- WHAT YOU SHOULD DO
Word for word, quote the lines from the one containing "The height and" to the end of the entries below, including both. Leave pictures out.

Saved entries

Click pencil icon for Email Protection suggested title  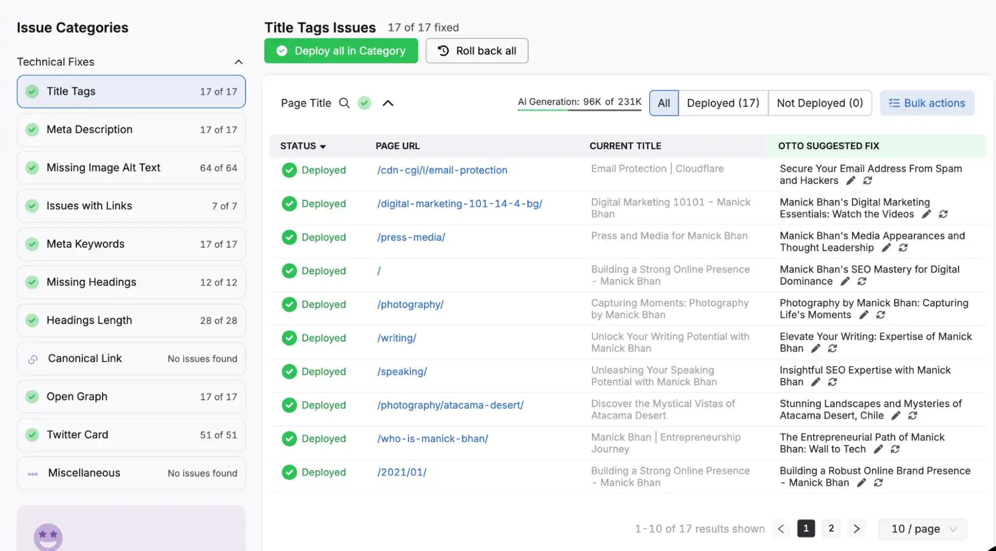click(x=851, y=181)
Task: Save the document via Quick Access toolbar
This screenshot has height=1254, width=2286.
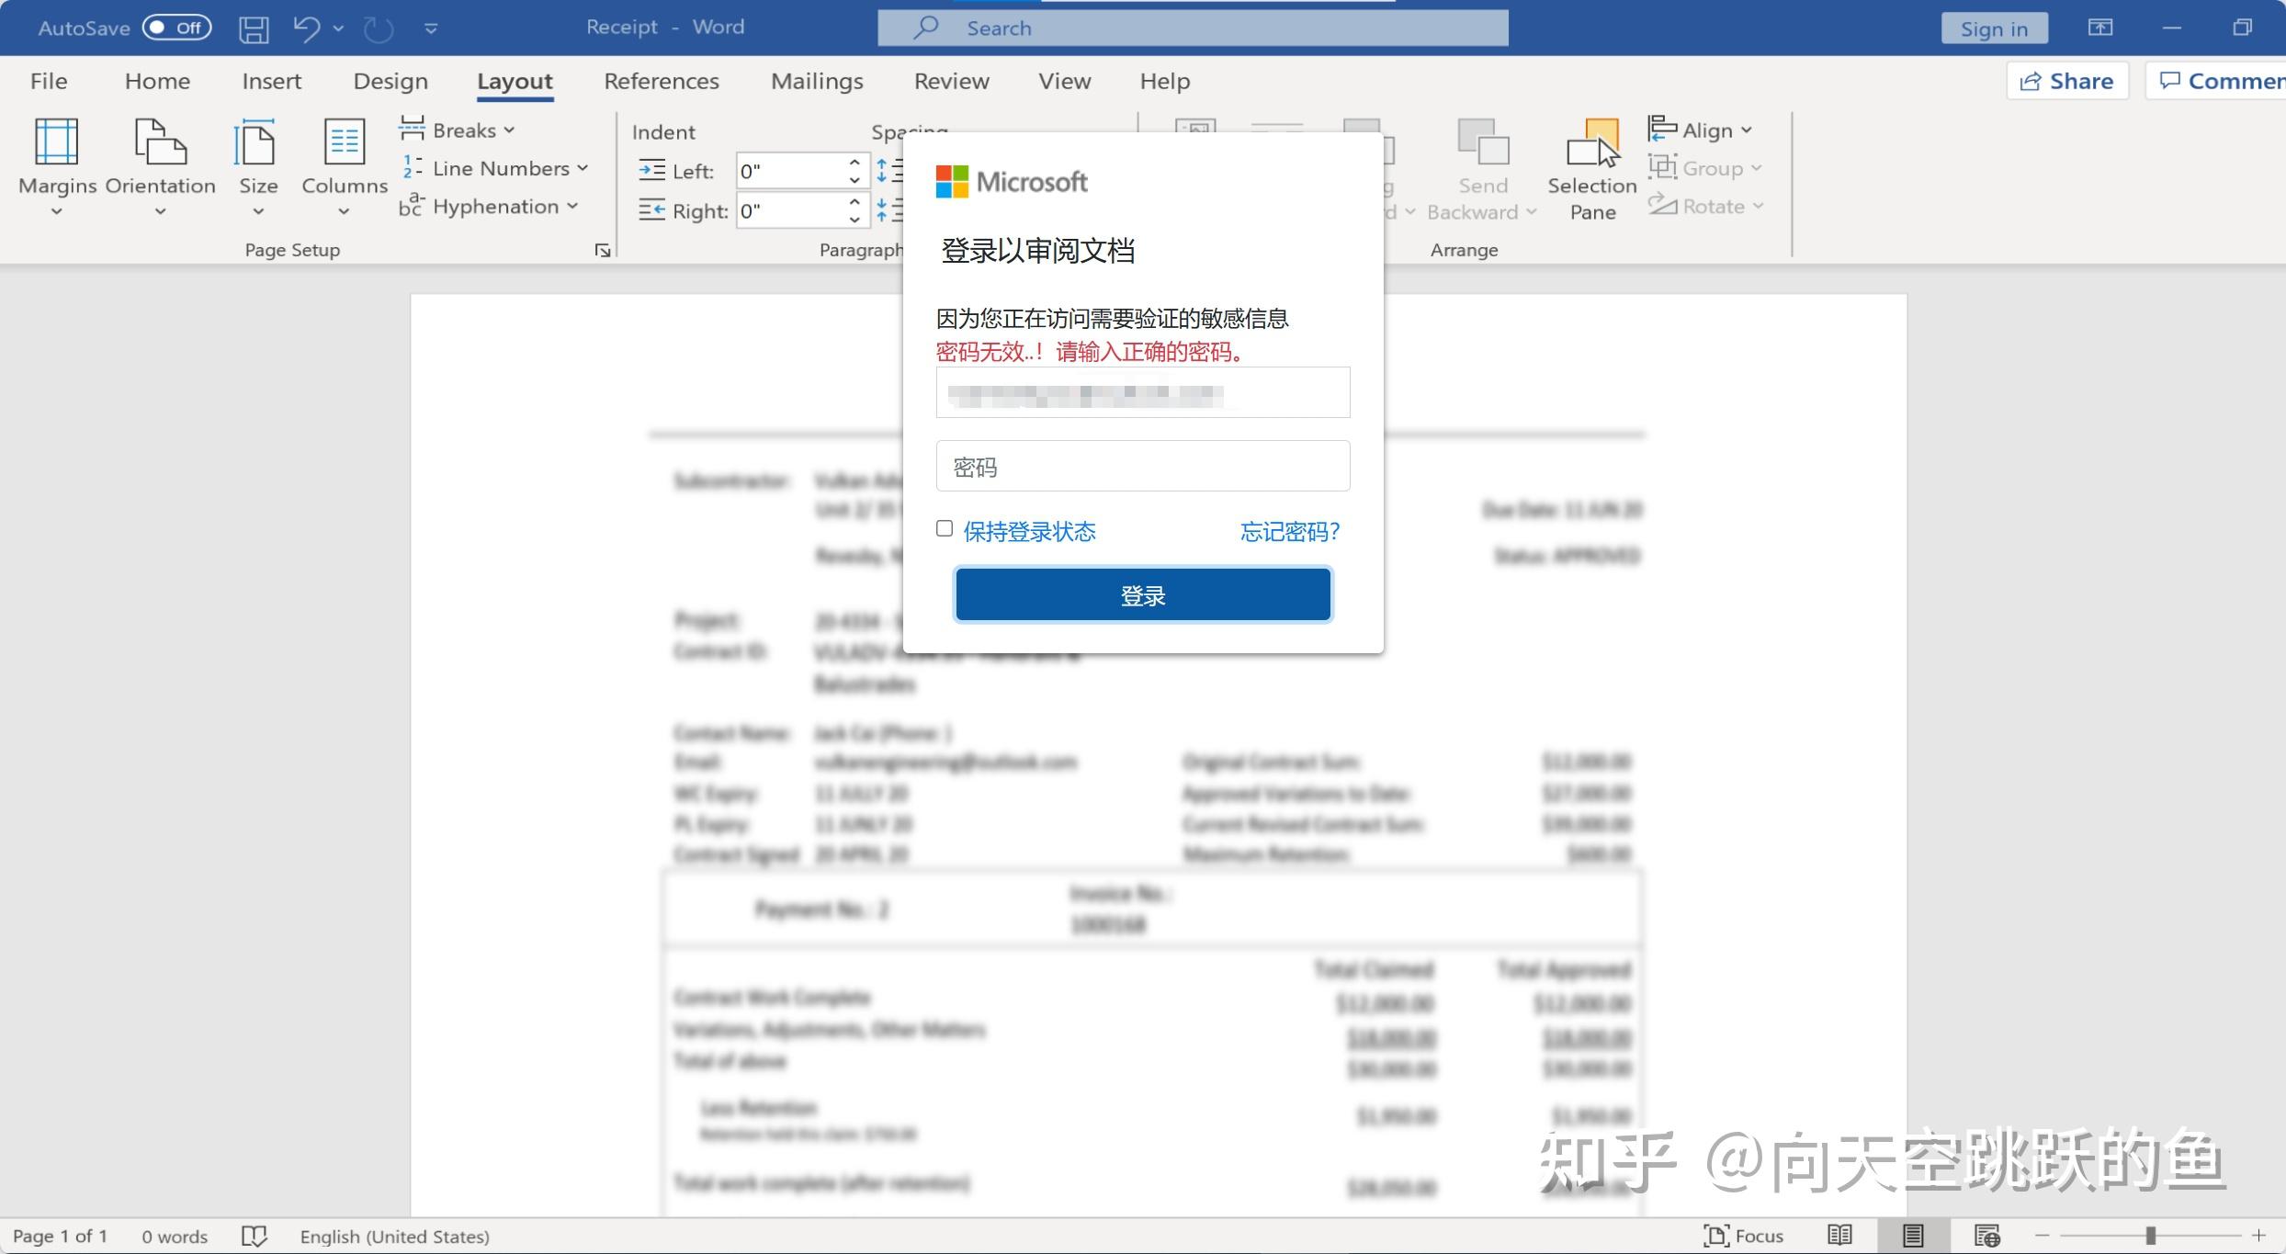Action: point(255,28)
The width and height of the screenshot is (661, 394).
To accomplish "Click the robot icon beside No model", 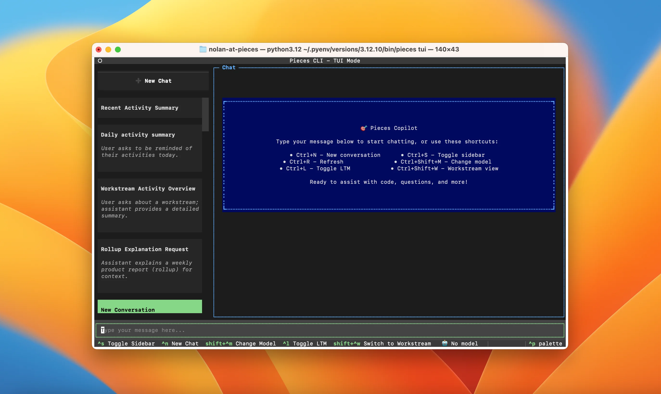I will click(x=445, y=343).
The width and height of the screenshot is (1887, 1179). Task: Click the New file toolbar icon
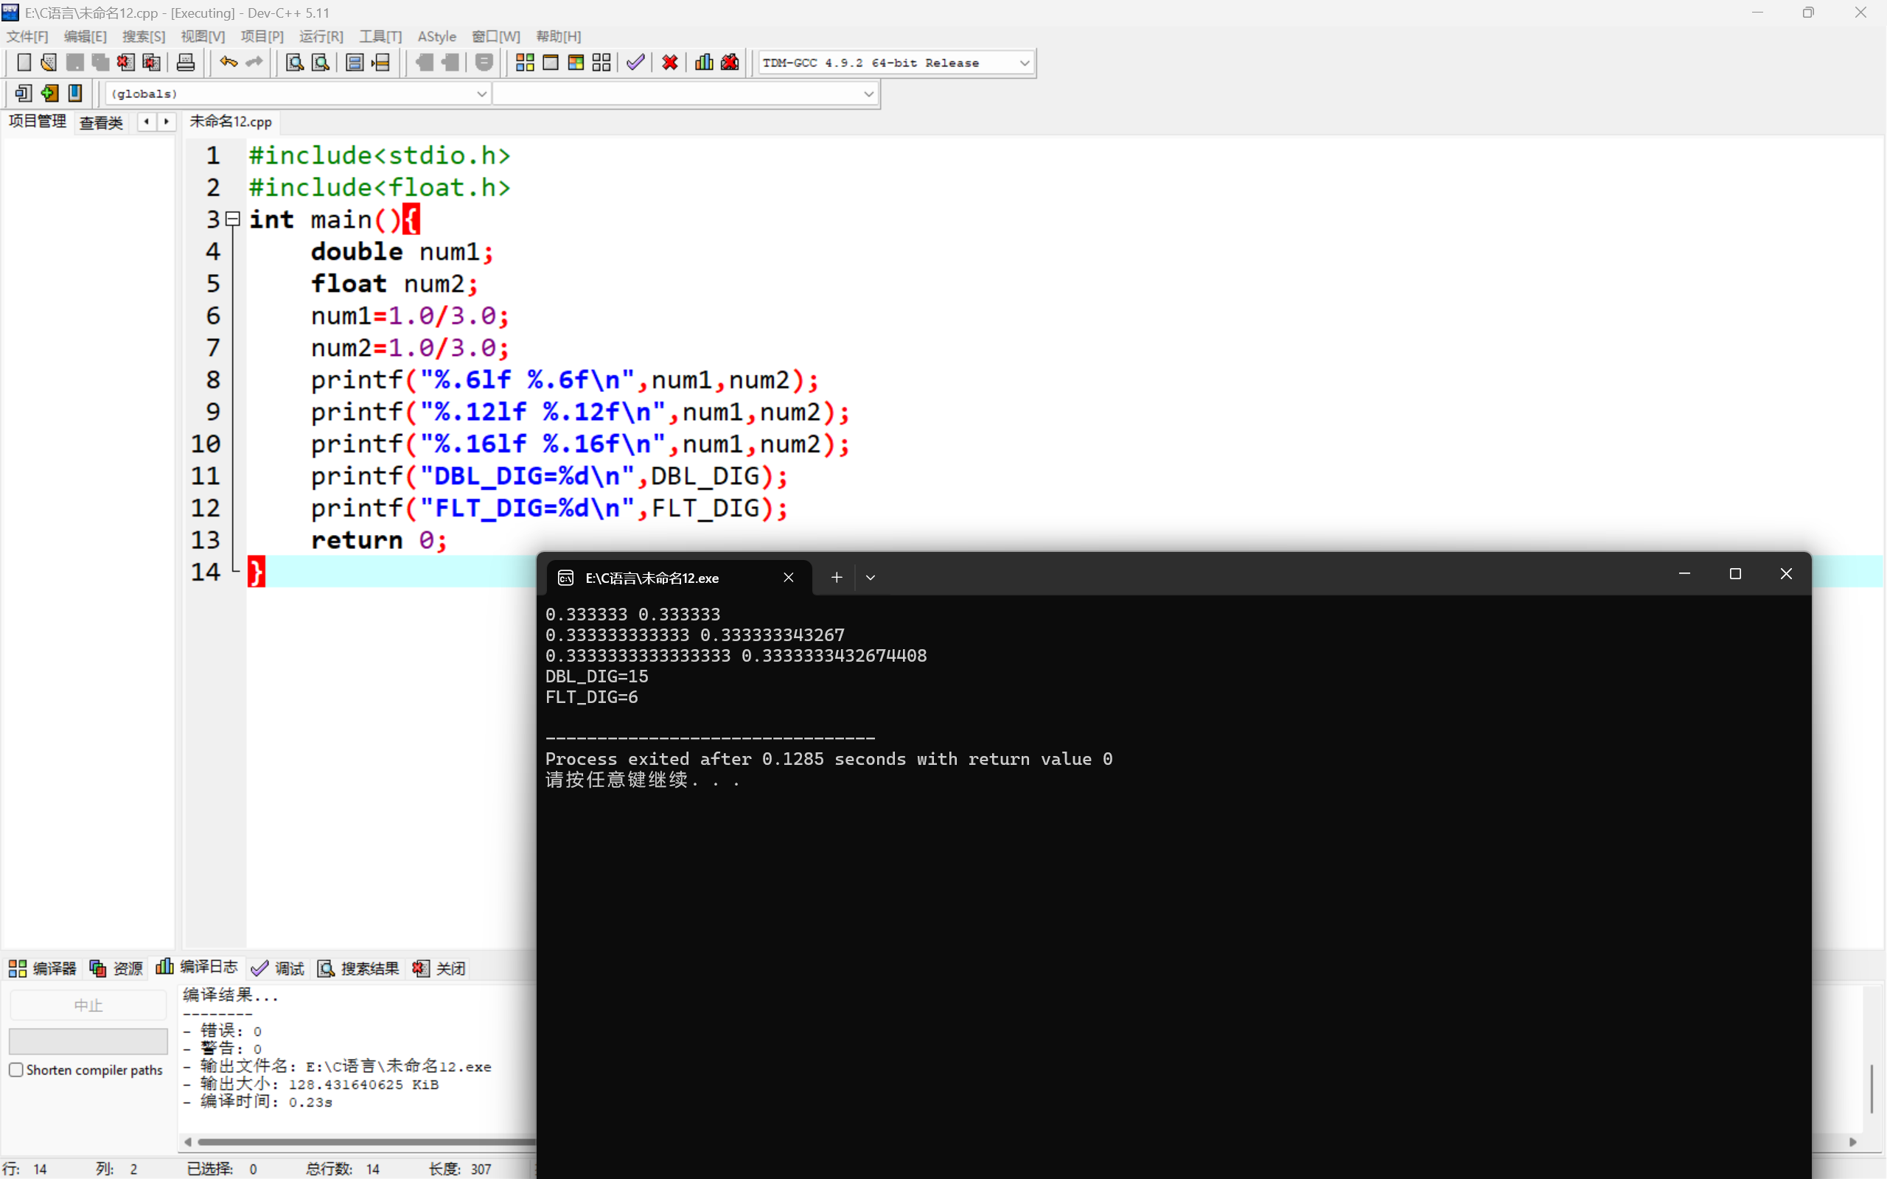(x=23, y=62)
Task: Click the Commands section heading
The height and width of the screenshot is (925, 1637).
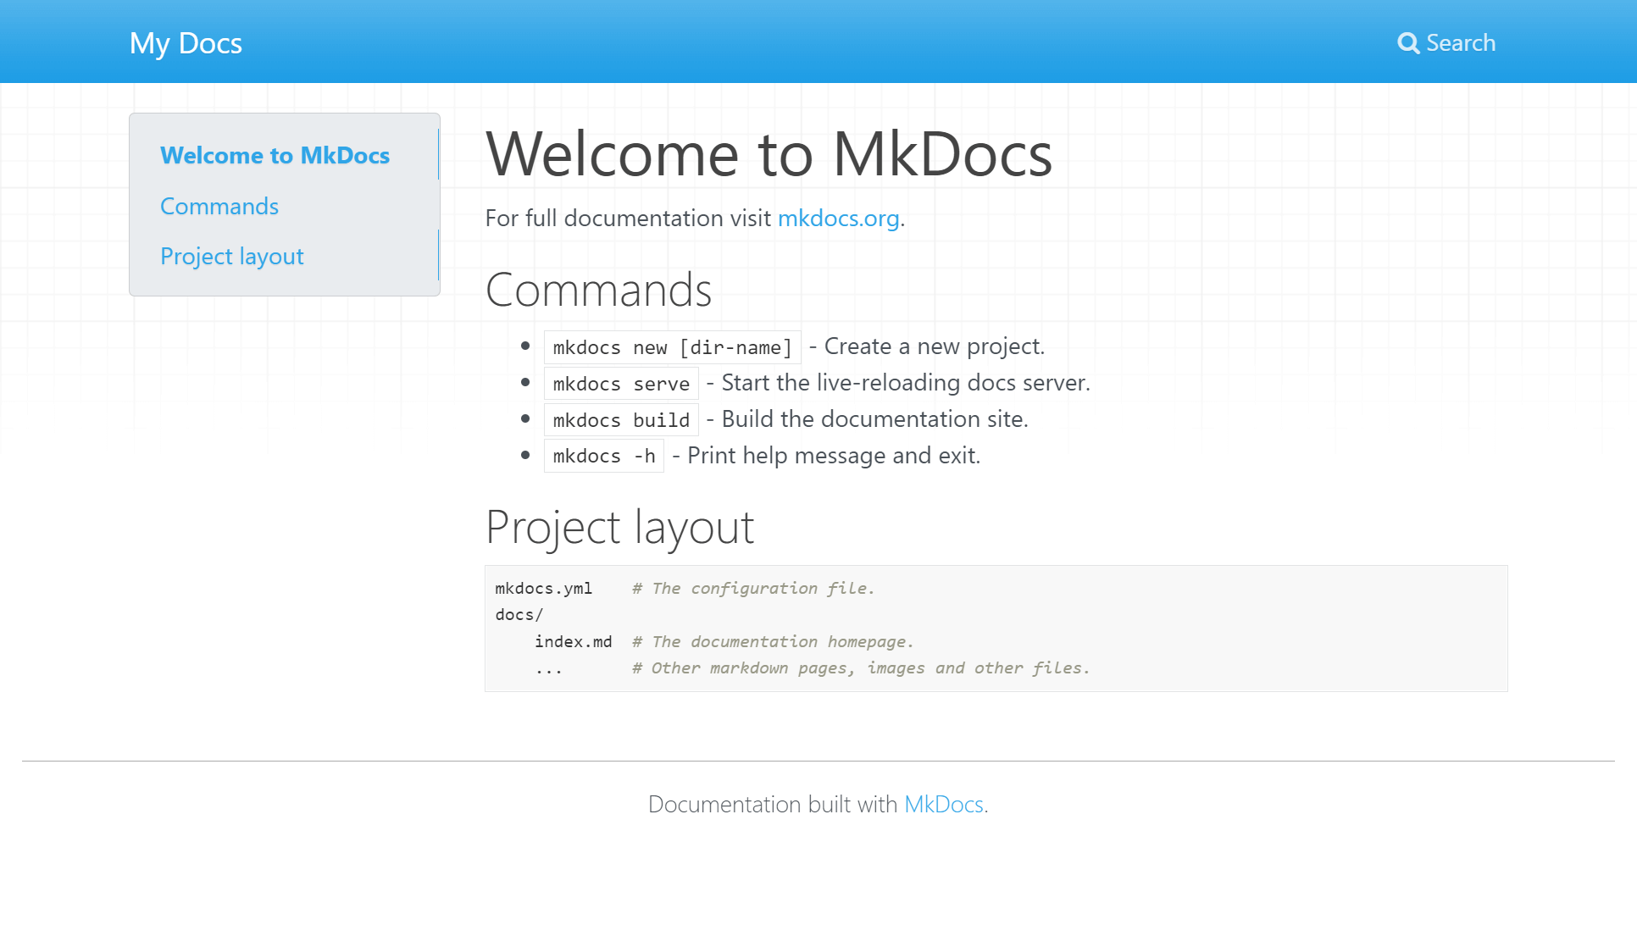Action: click(598, 291)
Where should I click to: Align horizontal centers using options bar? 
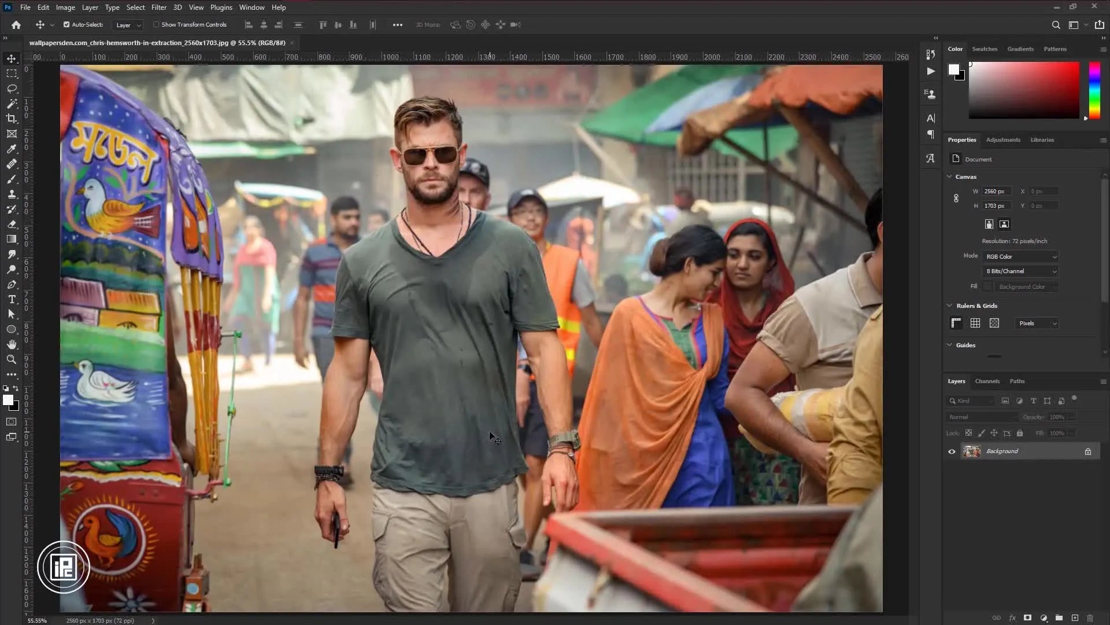[264, 25]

- EXERCISE RESULT
The height and width of the screenshot is (925, 1637).
Action: click(598, 291)
Where should I click to: Align horizontal centers using options bar? 
[264, 25]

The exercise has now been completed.